▶ _Given entries_:

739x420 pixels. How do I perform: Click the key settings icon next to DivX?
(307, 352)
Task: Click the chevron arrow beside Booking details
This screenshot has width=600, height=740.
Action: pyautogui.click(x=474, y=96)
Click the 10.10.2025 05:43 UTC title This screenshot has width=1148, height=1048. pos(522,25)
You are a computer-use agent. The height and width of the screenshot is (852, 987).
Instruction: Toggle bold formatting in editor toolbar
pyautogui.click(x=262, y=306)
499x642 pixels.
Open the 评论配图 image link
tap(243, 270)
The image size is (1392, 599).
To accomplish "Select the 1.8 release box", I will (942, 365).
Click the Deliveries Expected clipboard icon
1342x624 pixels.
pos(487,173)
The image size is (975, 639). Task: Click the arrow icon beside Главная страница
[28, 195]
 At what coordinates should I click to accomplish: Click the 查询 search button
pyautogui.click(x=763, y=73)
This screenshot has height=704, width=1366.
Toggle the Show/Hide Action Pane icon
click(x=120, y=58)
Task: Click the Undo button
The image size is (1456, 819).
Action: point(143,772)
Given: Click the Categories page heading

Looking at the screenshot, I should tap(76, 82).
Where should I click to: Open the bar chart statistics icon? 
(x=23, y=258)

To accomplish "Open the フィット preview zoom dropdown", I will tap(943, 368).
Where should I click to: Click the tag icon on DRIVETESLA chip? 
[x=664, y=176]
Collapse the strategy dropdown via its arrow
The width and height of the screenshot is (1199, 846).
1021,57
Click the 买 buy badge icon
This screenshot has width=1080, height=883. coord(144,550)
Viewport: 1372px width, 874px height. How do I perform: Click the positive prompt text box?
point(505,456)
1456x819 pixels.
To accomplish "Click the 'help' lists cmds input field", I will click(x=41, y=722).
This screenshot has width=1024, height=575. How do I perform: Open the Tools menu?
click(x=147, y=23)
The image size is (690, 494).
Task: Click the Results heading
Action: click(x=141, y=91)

▶ _Exercise requirements_:
Convert the material from the line containing "This screenshot has height=704, width=1366." through the line containing "[x=664, y=176]", both included, into a CSV with the columns text and location, with each text and its answer in one row. Put every field in quotation marks and replace line breaks within a field with spaces.

▶ _Complete response_:
text,location
"This screenshot has height=704, width=1366. Toggle the Show/Hide Action Pane icon","click(x=120, y=58)"
"Task: Click the Undo button The image size is (1456, 819).","Action: point(143,772)"
"Given: Click the Categories page heading","Looking at the screenshot, I should tap(76, 82)."
"Where should I click to: Open the bar chart statistics icon?","(x=23, y=258)"
"To accomplish ""Open the フィット preview zoom dropdown"",","I will tap(943, 368)."
"Where should I click to: Click the tag icon on DRIVETESLA chip?","[x=664, y=176]"